#### [SHORT EXERCISE 1]
In the forum thread on smoking with orange wood, how many hours of smoke does a handful of pure orange pellets give?
#### [SHORT EXERCISE 2]
Using the forum thread on smoking with orange wood, explain in one to three sentences why BBQ Delight has no plans to sell a 20lb bag of pure orange pellets.
#### [SHORT EXERCISE 3]
Write the next part of the forum thread on smoking with orange wood, picking up after its final sentence.

#### [TEXT SECTION]

I see your point Zendau, but don't you ever get tired of advice that starts our "Well I've never done it but..."  True that person may have words of wisdom to impart. But, the guy asked specifically for personal experience. The answers were mostly generic that I'm sure he already knew...available all over the web. The worst I got was about smoking with orange wood.  Some guy told me that he heard it was awful, acrid and nasty wood and should never be used.  I avoided Orange for a while after that.   In this case the person was asking specifically for personal experience feedback. Fortunately he got some.  I stand admonished and will be better behaved from now on.


----------



## Peter Plantec (Aug 30, 2018)

BBQ Delight tells me they have no plans to issue a 20lb bag of pure orange pellets because the pellet feeder smokers require oak to keep the flame going.  I will say that their bag of one pound pure orange works well in the A-MAZ-N Maze style smoke generator works well and stays lit.  A handful will give you 9-11 hours of great smoke.  For cold smoking with orange you really need to have a side box.  I made mine diy for the Masterbuilt Pro using the A-Maze-N generator in a card board box.  It pipes in to the 3" port where you input wood chips normally.  Of course you do not use the heater in the smoker.  The Masterbuilt can not be used for cold smoking by itself.

#### [MATERIAL SHOWN]
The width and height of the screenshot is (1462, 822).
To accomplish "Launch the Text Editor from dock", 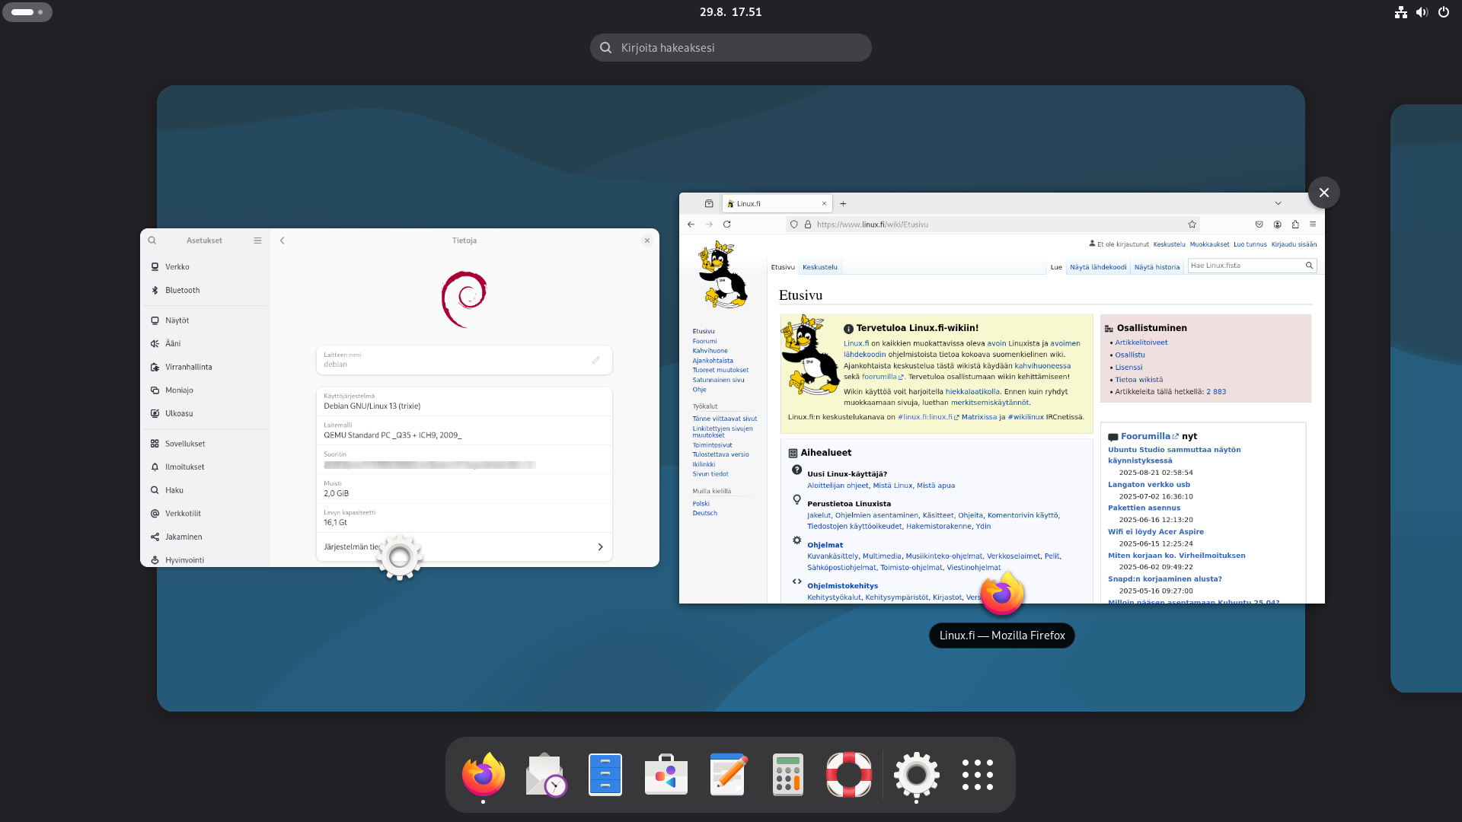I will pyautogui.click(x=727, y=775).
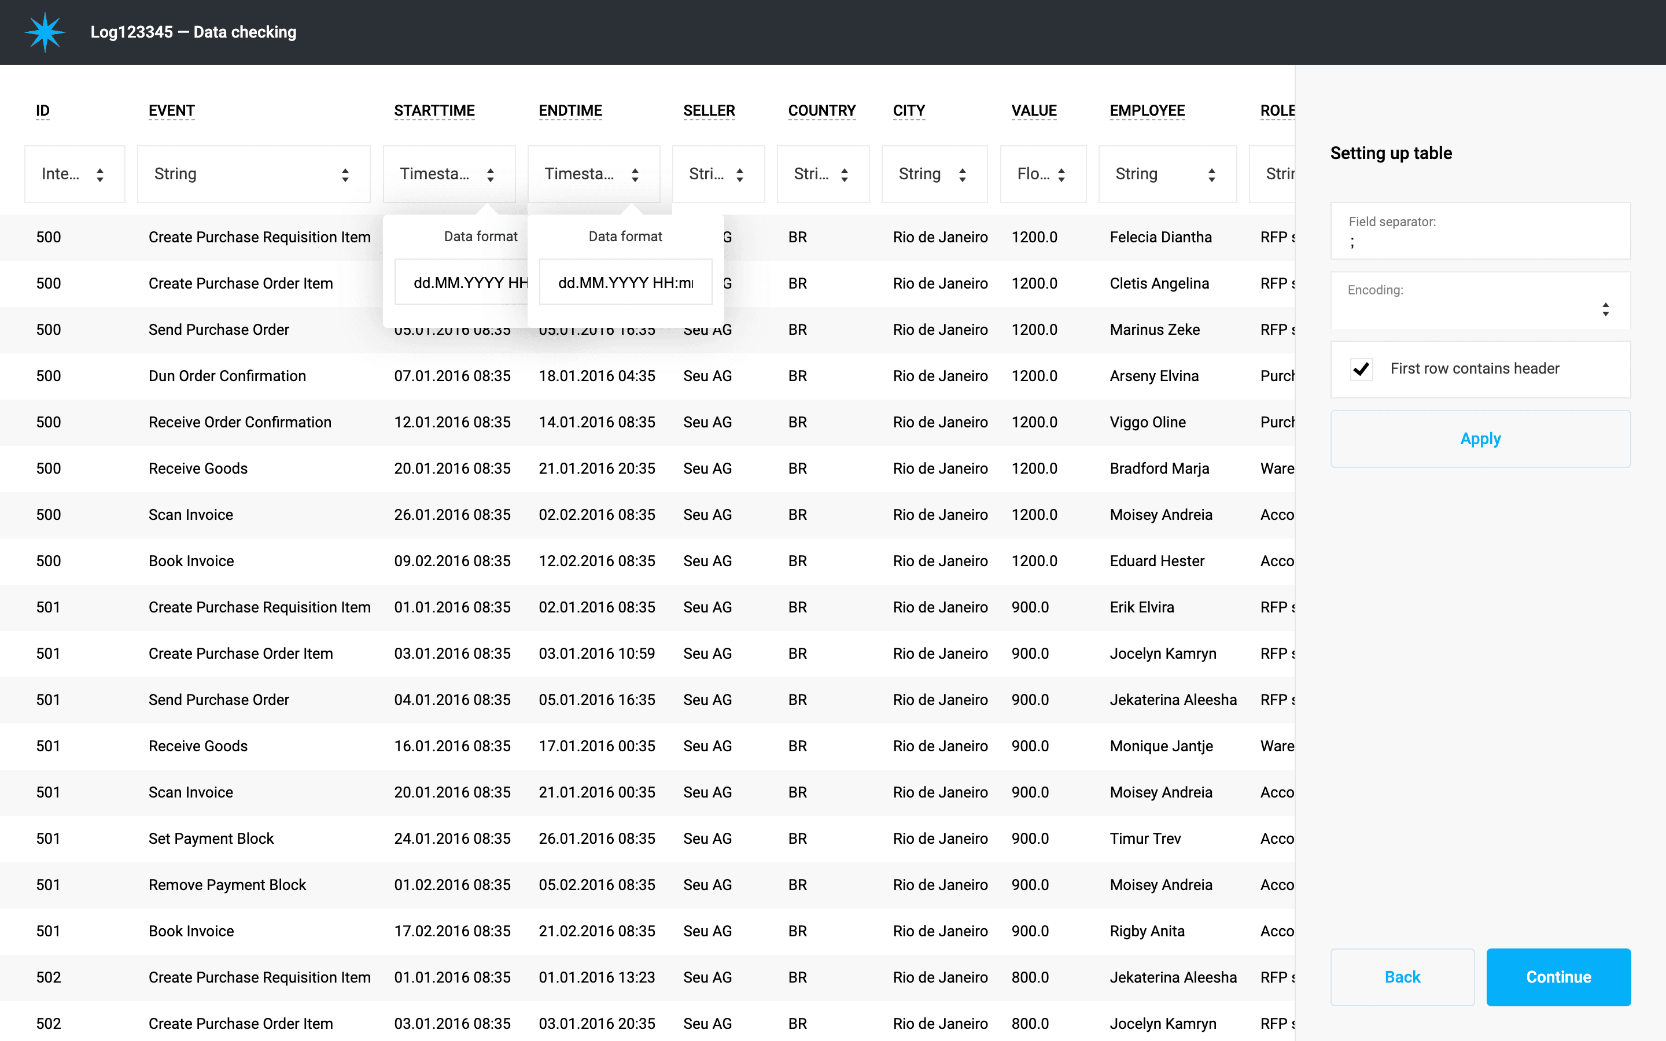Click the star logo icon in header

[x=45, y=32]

--

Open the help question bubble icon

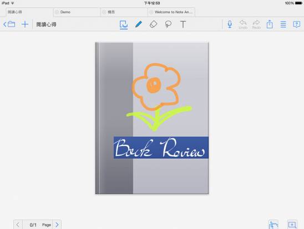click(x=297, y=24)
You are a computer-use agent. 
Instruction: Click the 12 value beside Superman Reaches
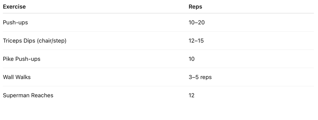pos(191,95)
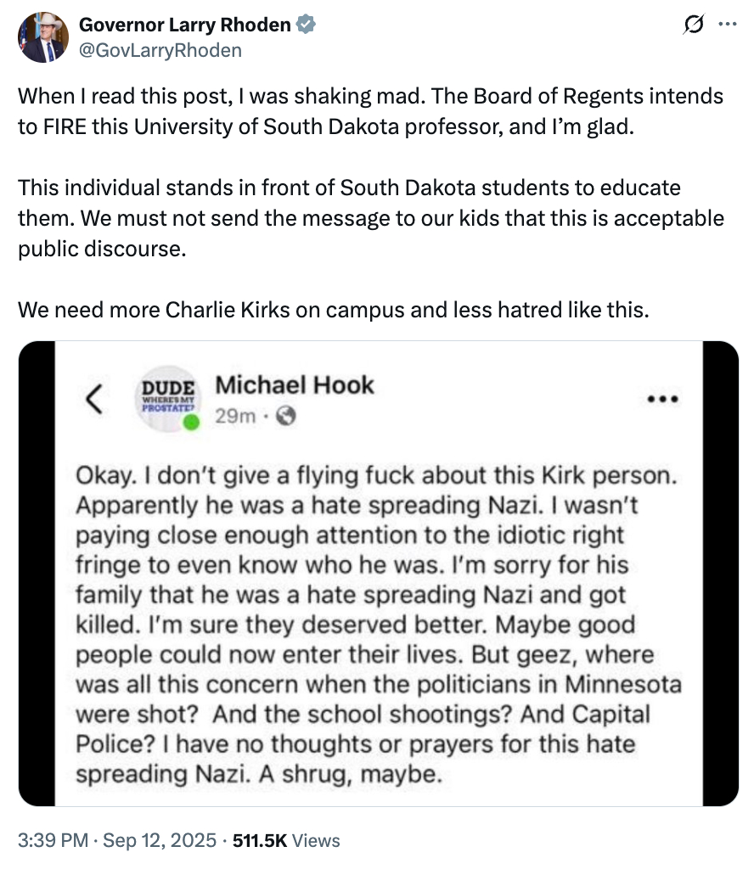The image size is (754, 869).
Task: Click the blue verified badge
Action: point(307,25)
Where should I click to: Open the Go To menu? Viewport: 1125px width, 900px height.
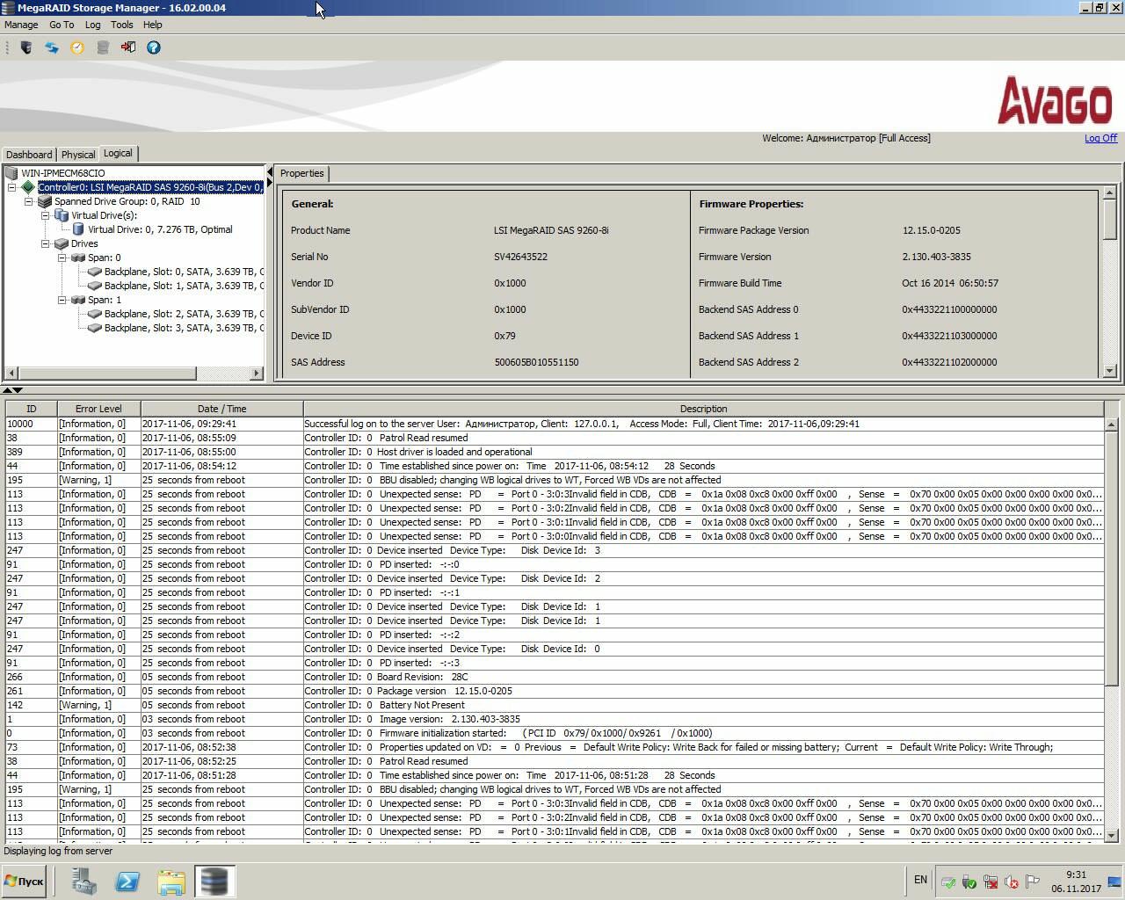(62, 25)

...

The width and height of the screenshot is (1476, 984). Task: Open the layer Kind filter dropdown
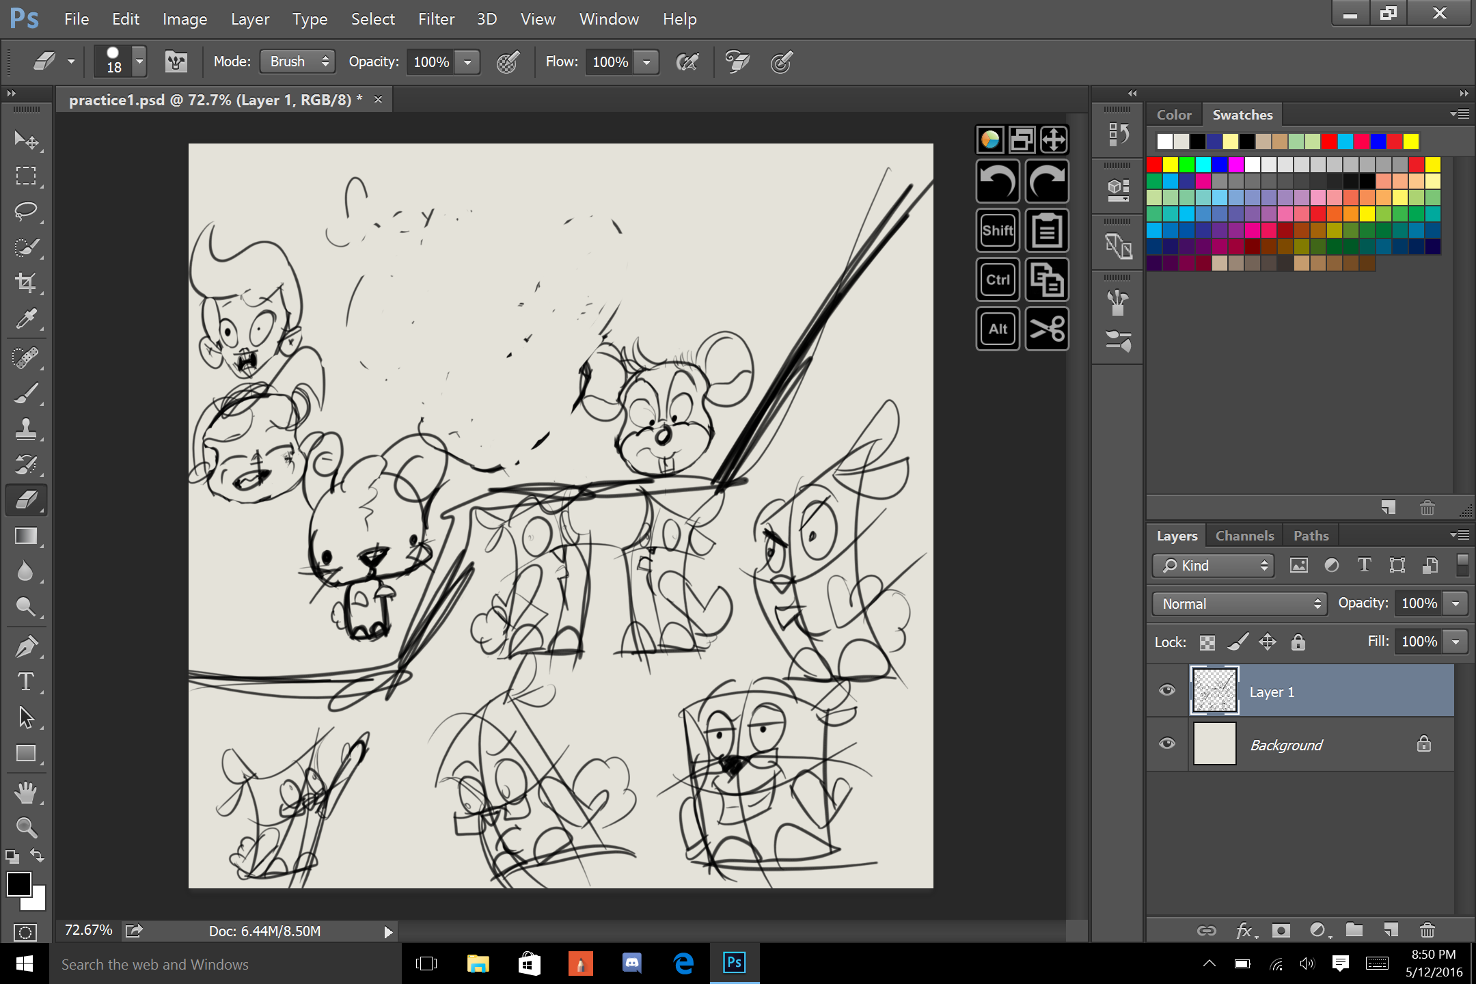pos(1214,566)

#### [WRITTEN ANSWER 1]
A handful gives 9 to 11 hours of smoke.

#### [WRITTEN ANSWER 2]
BBQ Delight has no plans for a 20lb bag of pure orange pellets because smokers with pellet feeders require oak to keep the flame going. Pure orange pellets alone would not serve those smokers.

#### [WRITTEN ANSWER 3]
----------



## dan Welch (Dec 10, 2018)

drunkenmeatfist said:


> The last two nights I used Orange wood chips to smoke salmon and pork tenderloin. Both dinners were better than I have had in a long time. Really liked the flavors. I am still new to this so I can't tell if it was the wood used or something else. Anyone else have experience smoking with Orange wood? Is there a food group that Orange is best suited for?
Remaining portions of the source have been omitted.